Blinddarmdurchbruch am Tag des Lockdowns und Ärger mit der SVS

Der Barbesitzer Wolfgang Radda musste just am 16. März ins Krankenhaus. Er ärgert sich nun über seinen Versicherer SVS.

von Nikolaus Tuschar

Viele Gastronomen leiden unter der derzeitigen Situation: Die Bars sind geschlossen, die Einnahmen bleiben aus. Dass es noch schlimmer kommen kann, zeigt ein Fall aus Klagenfurt: Der KURIER-Leser und Gastronom Wolfgang Radda (im Bild) hatte just am Tag des Lockdowns eine Notoperation. Er fühlt sich von der Sozialversicherungsanstalt der Selbstständigen (SVS) im Stich gelassen – obwohl er „seit 1996 nie im Krankenstand war und nie eine Leistung bezogen hatte“. Die SVS kontert, sie halte sich an die gesetzlichen Vorgaben.

Radda hatte das, wie er es selbst nennt, „unsagbare Glück“, just am 16. März 2020 notoperiert zu werden – also am ersten Tag des Lockdowns. „Ich hatte einen Blinddarmdurchbruch“, sagt der Gastronom. „Zur selben Zeit hatte mich meine Steuerberaterin bei der SVS ob der nicht zu erwartenden Einkünfte auf das Minimum herabgesetzt,“ fügt Radda hinzu.

„Finde ich schäbig“

Nach der Entlassung aus dem Krankenhaus rief der Gastronom bei der SVS an und erkundigte sich nach seinem Krankengeld. Dort beschied man ihm jedoch, dass er aufgrund dessen, dass er herabgesetzt worden war, nur 9 Euro pro Tag bekäme – und das erst ab dem 42 Tag.

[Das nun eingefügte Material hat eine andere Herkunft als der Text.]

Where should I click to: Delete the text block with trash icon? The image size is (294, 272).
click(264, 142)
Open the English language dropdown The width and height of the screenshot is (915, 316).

„Das finde ich insofern sehr schäbig, als ich zwangsweise von meiner Steuerberaterin herabgesetzt wurde, da meine zu erwartenden Einkünfte wegen Corona auf null waren,“ erklärt Radda.

Vonseiten der SVS hieß es zu dem Fall, dass man sich an die gesetzlich geltenden Vorgaben halte. Man riet dem Gastronomen, sich mit dem von der Regierung eingerichteten Härtefonds zu behelfen.